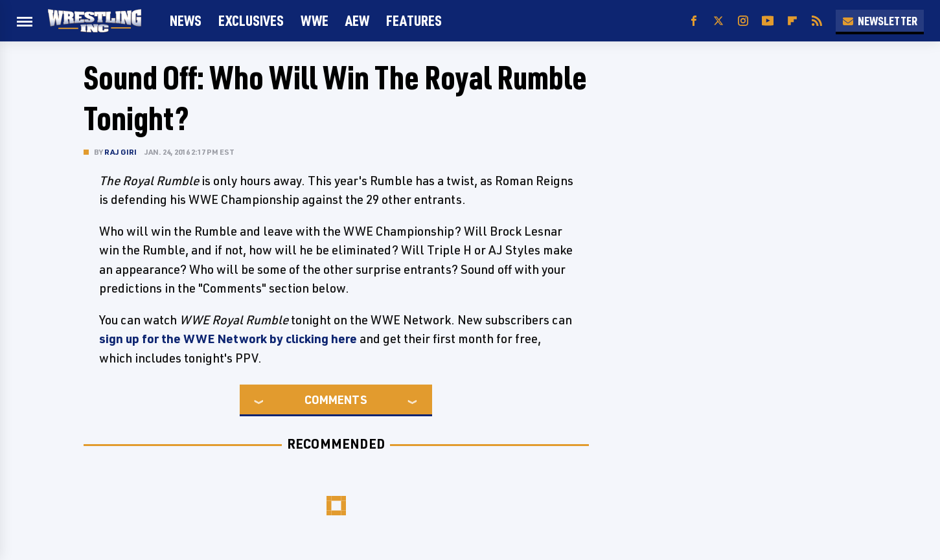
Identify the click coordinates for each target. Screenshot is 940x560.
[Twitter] (718, 21)
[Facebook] (694, 21)
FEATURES (414, 20)
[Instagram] (743, 21)
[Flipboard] (792, 21)
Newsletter (880, 21)
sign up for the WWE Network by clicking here (228, 339)
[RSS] (817, 21)
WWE (314, 20)
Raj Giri (120, 151)
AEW (357, 20)
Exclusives (251, 20)
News (185, 20)
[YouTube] (768, 21)
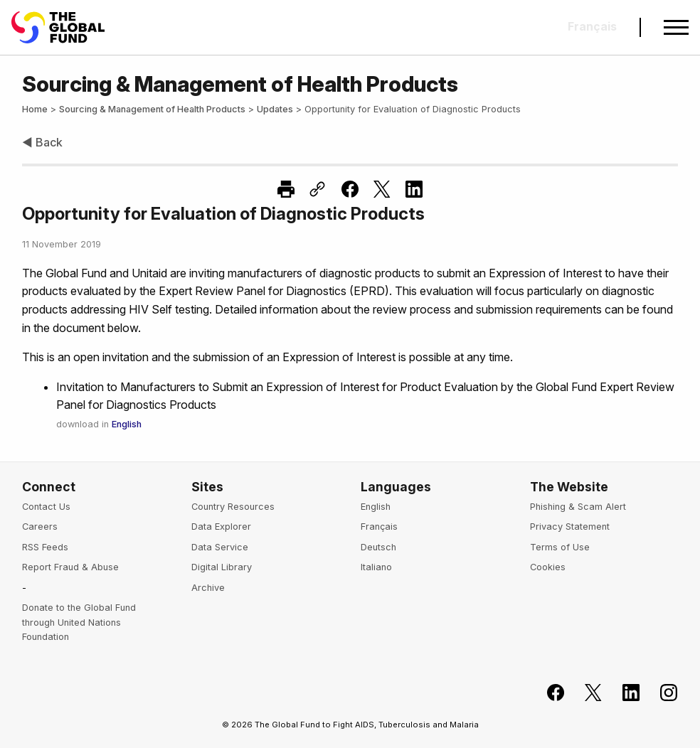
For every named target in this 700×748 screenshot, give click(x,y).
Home (35, 109)
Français (379, 526)
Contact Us (46, 506)
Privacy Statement (570, 526)
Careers (40, 526)
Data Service (220, 547)
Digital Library (221, 567)
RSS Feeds (45, 547)
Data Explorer (221, 526)
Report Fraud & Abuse (70, 567)
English (127, 424)
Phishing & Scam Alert (578, 506)
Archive (208, 587)
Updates (275, 109)
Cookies (548, 567)
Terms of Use (560, 547)
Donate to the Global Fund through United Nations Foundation (79, 622)
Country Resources (233, 506)
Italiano (376, 567)
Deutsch (378, 547)
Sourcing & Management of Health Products (152, 109)
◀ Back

* [Given problem]: Arrange every line of the entries above as a single numbered list, leaving out blank lines and the pictures.

* [Problem solution]:
1. Identify the click coordinates for each target. Screenshot is 940x560.
2. [Twitter] (718, 21)
3. [Facebook] (694, 21)
4. FEATURES (414, 20)
5. [Instagram] (743, 21)
6. [Flipboard] (792, 21)
7. Newsletter (880, 21)
8. sign up for the WWE Network by clicking here (228, 339)
9. [RSS] (817, 21)
10. WWE (314, 20)
11. Raj Giri (120, 151)
12. AEW (357, 20)
13. Exclusives (251, 20)
14. News (185, 20)
15. [YouTube] (768, 21)
16. For every named target in this 700×748 screenshot, give click(x,y).
17. Home (35, 109)
18. Français (379, 526)
19. Contact Us (46, 506)
20. Privacy Statement (570, 526)
21. Careers (40, 526)
22. Data Service (220, 547)
23. Digital Library (221, 567)
24. RSS Feeds (45, 547)
25. Data Explorer (221, 526)
26. Report Fraud & Abuse (70, 567)
27. English (127, 424)
28. Phishing & Scam Alert (578, 506)
29. Archive (208, 587)
30. Updates (275, 109)
31. Cookies (548, 567)
32. Terms of Use (560, 547)
33. Donate to the Global Fund through United Nations Foundation (79, 622)
34. Country Resources (233, 506)
35. Italiano (376, 567)
36. Deutsch (378, 547)
37. Sourcing & Management of Health Products (152, 109)
38. ◀ Back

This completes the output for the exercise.